Researchers have become increasingly interested in recent years in using he ancient Japanese arts of paper folding and cutting – origami and kirigami, respectively – to build and create a variety of metamaterials. Indeed, Bryan Gin-ge Chen, at the University of Massachusetts Amherst, who led the latest work, sees origami as one of the earliest examples of a metamaterial. “All designs are folded from a square sheet of paper, but many different shapes and structures can result, [which] is exactly in line with the principle that a metamaterials’ properties come from structure rather than composition,” he explains.
Chen and colleagues in the US and the Netherlands were inspired by the novel idea of “topological mechanics”, developed in 2014 by Charles Kane and Tom Lubensky from the University of Pennsylvania. Originating from the topological states seen in quantum physics, the idea was extended by Kane and Lubensky, who showed that there is a special class of mechanical structures that can be “polarized” so they are soft or floppy along one side, while being hard or rigid along the other.
Special class
“What’s special about these topologically polarized materials is that if you cut the system in half, each of the two new pieces now has a rigid side and a floppy side too,” says Chen. The two new surfaces created by making such a cut, he explains, “somehow know how they are to act, just like how cutting a magnet in two leaves you with two magnets, not a separate North and South pole”.
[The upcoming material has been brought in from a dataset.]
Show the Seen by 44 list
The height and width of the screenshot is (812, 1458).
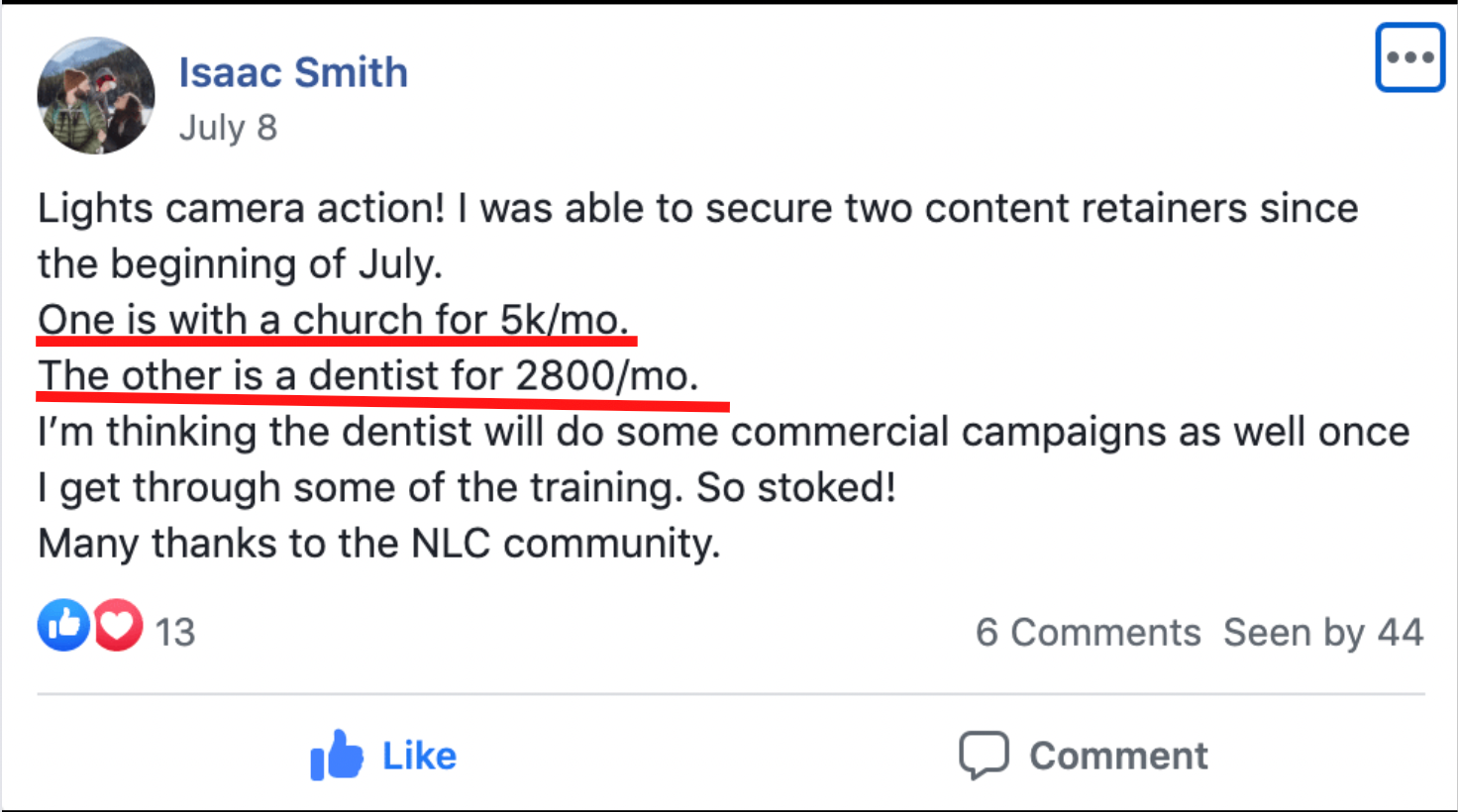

Since Kane and Lubensky’s 2014 paper, many other researchers have modelled how such materials could be exploited in a system with masses connected by springs. Chen and his team have instead developed theoretical tools to find such behaviour in origami and kirigami structures. Their aim has been to design origami structures that can flex and deform controllably, which will be necessary for future “smart” materials that can evolve their shape or properties at will. The team then applied its designs to create a simple origami strip that shows the edge deformations that would arise from topological polarization.
The structure is a series of four-sided plastic units connected using hinges. By squashing it between two plates, the team could make the material buckle at the hinges to form valley-like structures. The pattern was designed so the material is asymmetrically rigid along its length.
Degrees of freedom
Another benefit of the materials’ flexibility arising from the topological polarization is that it can withstand some imperfection in how it is built, Chen explains. The team also saw interesting effects – such as additional flexibility or rigidity – that appear when different origami designs are side-by-side in a composite sheet.
Chen adds that for structures that are not too rigid or floppy, a careful balancing and accounting of the material’s “degrees of freedom (DOF) and the constraints between them is fundamentally important for a mechanical structure”. His colleague Vincenzo Vitelli from the University of Leiden in the Netherlands says that the DOFs simply mean that the material can fold in some places and not in others, and do not depend on local properties like material parameter variations.
Chen cautions that the guidelines the team is developing are still a work in progress. “We know that ‘topological’ origami and kirigami materials must have a precise balance of DOF and constraints in each unit cell,” he says. “It also seems that in order to get topologically polarized structures consisting of patterns that repeat in two directions, we have to include holes (a kirigami structure), unlike the 1D repeating strip.” However, his team is still investigating how the angles and pattern of creases determines the topological polarization in different cases. According to Chen, the current work lays the foundation for future studies on origami and kirigami as “topological metamaterials”.
The research is published in Physical Review Letters.